Yemisi Izuora
Indigenous oil company, Aiteo has announced plans to spend as much as $5 billion to boost its oil and natural gas production in the next five years.
Aiteo Eastern E&P Co, confirmed plans to drill new oil wells and re-open existing ones as it seeks to raise production, Chief Executive Officer Victor Okoronkwo said in Abuja, Nigeria. It will also seek to increase its stake in a joint venture with the Nigerian National Petroleum Corporation, NNPC.
“We have a development plan which has been submitted to our joint venture partner NNPC,” he said.
“Our expectation is that in line with the joint venture agreement between us and the federal government, the existing partner will have the right of first refusal,” Okoronkwo said.
Aiteo has a share of 45 per cent in Oil Mining Lease 29, with NNPC holding the remainder.
Aiteo is among Nigerian producers that bought oil leases from majors such as Royal Dutch Shell Plc when overseas operators curbed operations in the West African nation due to oil attacks on infrastructures.
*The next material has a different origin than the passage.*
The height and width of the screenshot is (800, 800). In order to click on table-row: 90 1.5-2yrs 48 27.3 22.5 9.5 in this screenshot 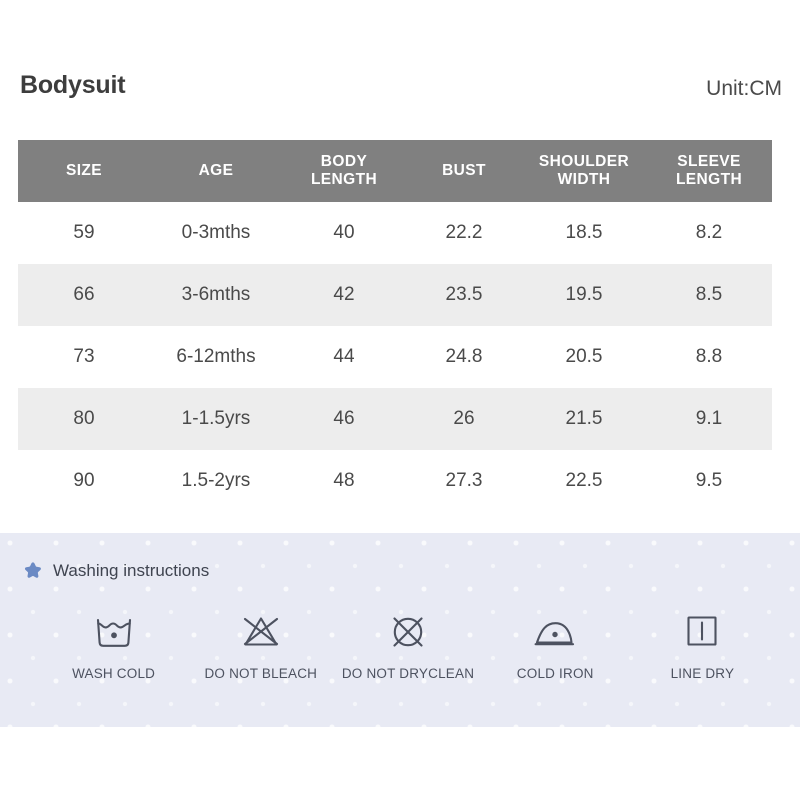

The repeated halting of its Nembe Creek Trunk Line, which runs to Shell’s export terminal for Bonny crude, has cost Aiteo and the government at least $2 billion in revenue over the last two years, Bloomberg quoted Okoronkwo as saying.
Aiteo currently pumps about 90,000 barrels of oil a day and forecasts production of 250,000 barrels in five years under the planned expansion. Daily natural gas production would increase six-fold to 300 million standard cubic feet in the period, Okoronkwo said.